#### [Assignment]
What are the lines from the one with "Task: Toggle the V box on sky layer" through the end of the records below, written out exactly and without the pictures?

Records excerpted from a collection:
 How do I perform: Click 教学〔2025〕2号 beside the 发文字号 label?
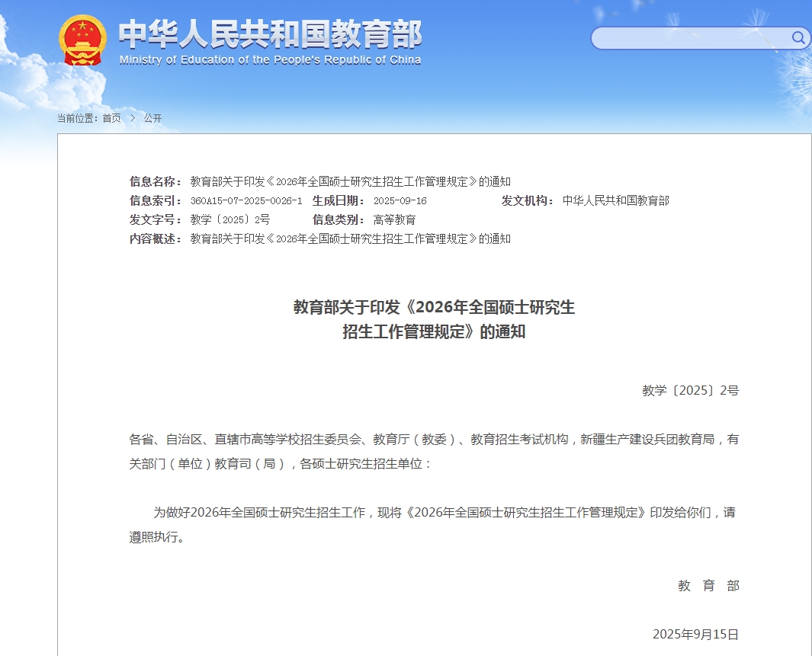pos(229,220)
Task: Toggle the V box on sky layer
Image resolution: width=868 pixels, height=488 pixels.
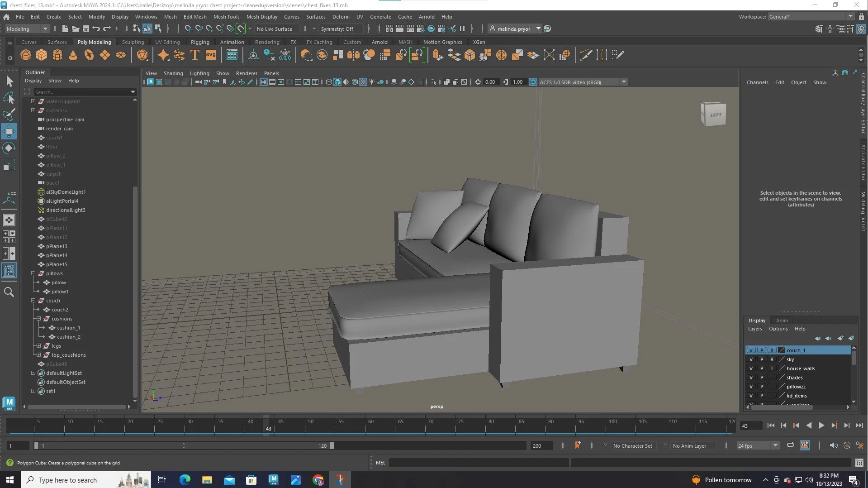Action: (751, 359)
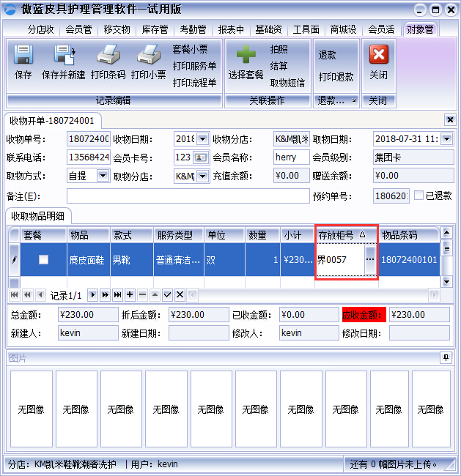461x476 pixels.
Task: Click the 取物短信 button
Action: click(x=287, y=83)
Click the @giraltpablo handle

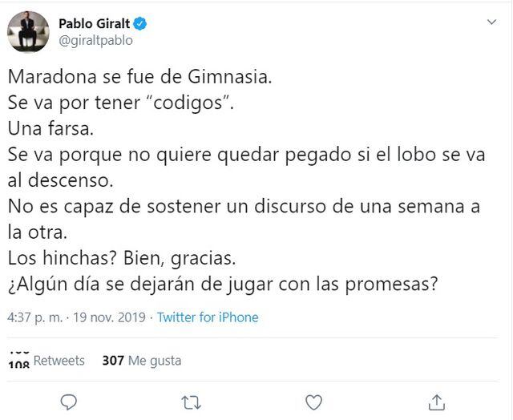tap(95, 40)
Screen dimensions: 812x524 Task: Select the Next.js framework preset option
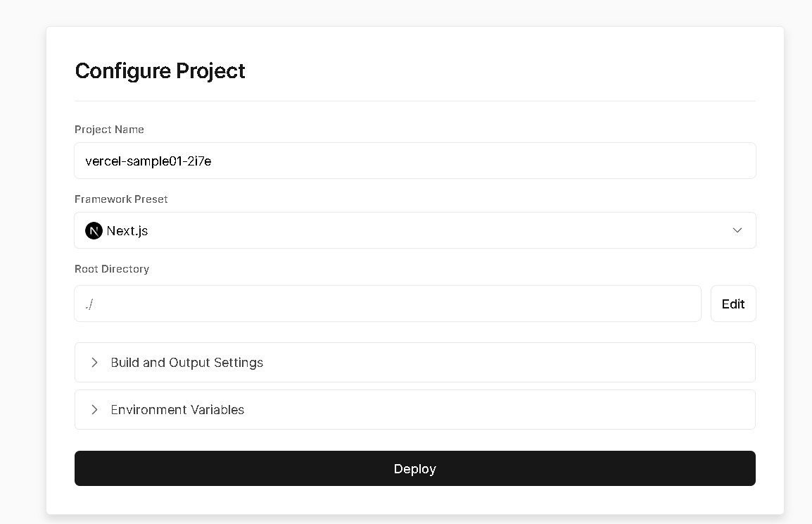[127, 230]
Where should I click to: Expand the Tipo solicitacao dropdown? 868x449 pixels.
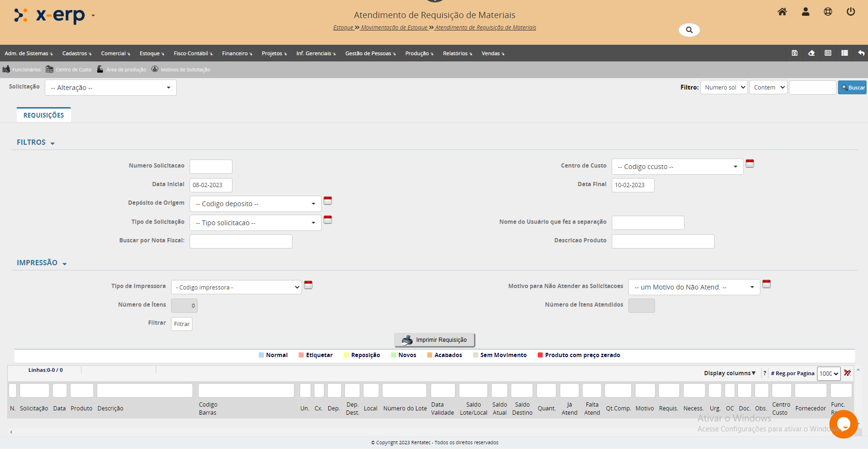click(255, 223)
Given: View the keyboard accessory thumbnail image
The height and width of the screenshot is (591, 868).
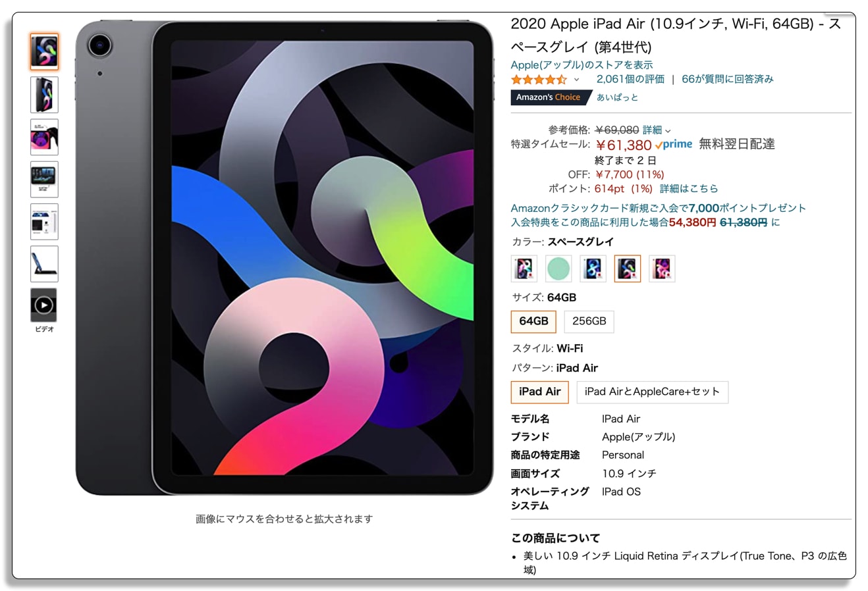Looking at the screenshot, I should click(44, 264).
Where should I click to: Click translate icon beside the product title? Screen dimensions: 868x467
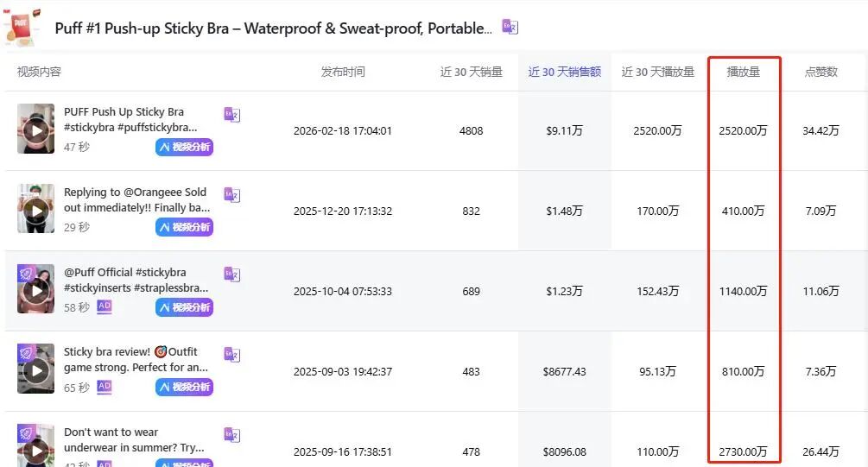pos(510,28)
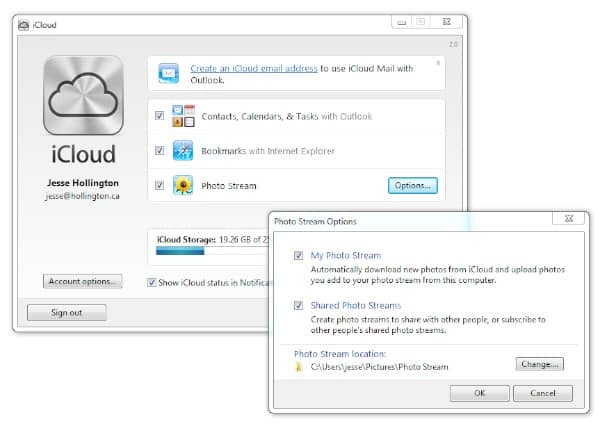This screenshot has width=600, height=426.
Task: Click Change to set Photo Stream location
Action: (539, 364)
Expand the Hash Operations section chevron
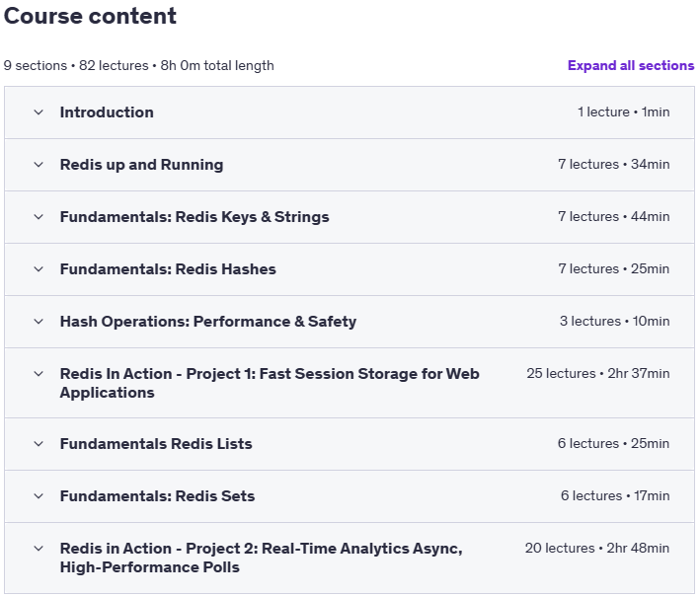Screen dimensions: 700x597 click(39, 322)
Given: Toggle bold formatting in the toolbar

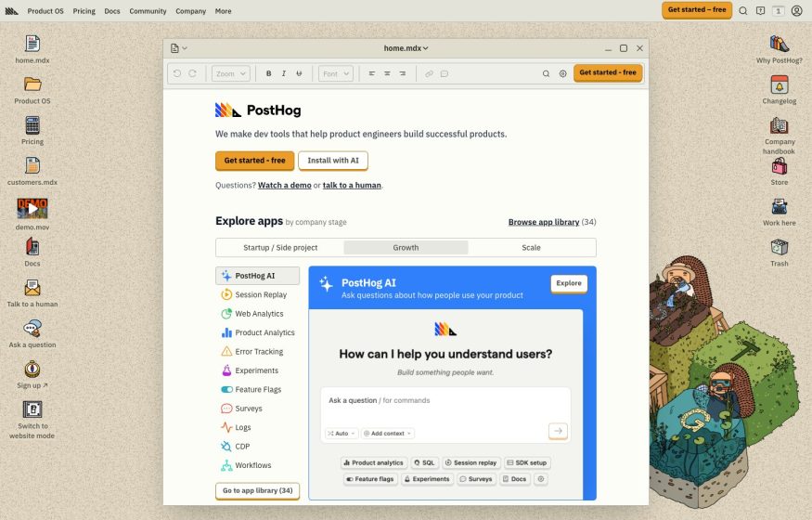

#### [Result of the task]
Task: Toggle the V box on sky layer
Image resolution: width=868 pixels, height=488 pixels.
Action: (751, 359)
461x476 pixels.
Task: Click the 取物短信 button
Action: click(x=287, y=83)
Click the @giraltpablo handle

tap(95, 40)
Screen dimensions: 812x524 Task: Select the Next.js framework preset option
[127, 230]
Where should I click to: Expand the Tipo solicitacao dropdown? 868x449 pixels.
click(255, 223)
Given: View the keyboard accessory thumbnail image
The height and width of the screenshot is (591, 868).
Looking at the screenshot, I should click(44, 264).
Where should I click to: Click translate icon beside the product title? Screen dimensions: 868x467
pos(510,28)
This screenshot has width=600, height=426.
Task: Click Change to set Photo Stream location
Action: (539, 364)
Expand the Hash Operations section chevron
Screen dimensions: 700x597 click(39, 322)
Given: Toggle bold formatting in the toolbar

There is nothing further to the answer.